Bob claims that he told the bank officer that the money came from his
IRA, and he thought that the joint CD also would be an IRA. If it wasn’t, he says, it was the bank’s
fault, so he should be allowed to cure his faulty IRA rollover attempt now.
No, says IRS. There was nothing about the CD form that Bob
and his wife signed that suggested it was an IRA, and it was unreasonable of
him to think that it was. What’s more,
qualified IRAs may not be owned jointly.
The amount of the withdrawal transferred to the CD must be included in
taxable income (and a penalty could apply if Bob is under age 59 ½).
Conversion to
cash
The final
ruling in this trio includes a mistake that is all too easy to make.

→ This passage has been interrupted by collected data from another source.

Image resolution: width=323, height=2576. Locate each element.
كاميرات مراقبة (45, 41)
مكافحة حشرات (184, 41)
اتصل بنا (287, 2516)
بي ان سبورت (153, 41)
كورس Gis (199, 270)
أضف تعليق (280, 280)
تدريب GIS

At age 56 Cindy began to receive
regular distributions from IRA X in an amount intended to be substantially
equal periodic payments for her life under IRC §72. As such, the distributions are exempt from
the penalties for premature distributions.
At a later time, Cindy became
nervous about the financial markets, and she worried whether she might exhaust
her IRA too early in her retirement. She
asked her custodian to move some of her money from stocks to FDIC-insured
certificates of deposit, so as to minimize the risk of capital loss. Unfortunately, the company that was managing
her IRA did not offer CD investments, so Cindy was advised to transfer the IRA
money to another financial institution.
She arranged for a trustee-to-trustee transfer of a portion of IRA X, as
well as all of IRA Y, into a new IRA Z at a new company.
That happened in January. In May, when she went to the new IRA custodian
to arrange for the transfer of the balance of IRA X, Cindy was told that the
partial transfer might have constituted a modification to her series of
periodic payments from the IRA. Why she
wasn’t told about this earlier is not stated.
Nevertheless, Cindy asks IRS to rule that the trustee-to-trustee
transfer was not a modification of her annuity stream, or if it were, she asks
to be allowed to take corrective action, to move money and related earnings
around so as to negate fully any such modification.
No and no, rules IRS, taking a hard
line. The nontaxable transfer of a
portion of the IRA account balance to another retirement plan is a prohibited
modification, and no corrective action is recognized by the tax law. Accordingly, all of her IRA distributions are
subject to the 10% penalty tax, going back to when she began them at age 56.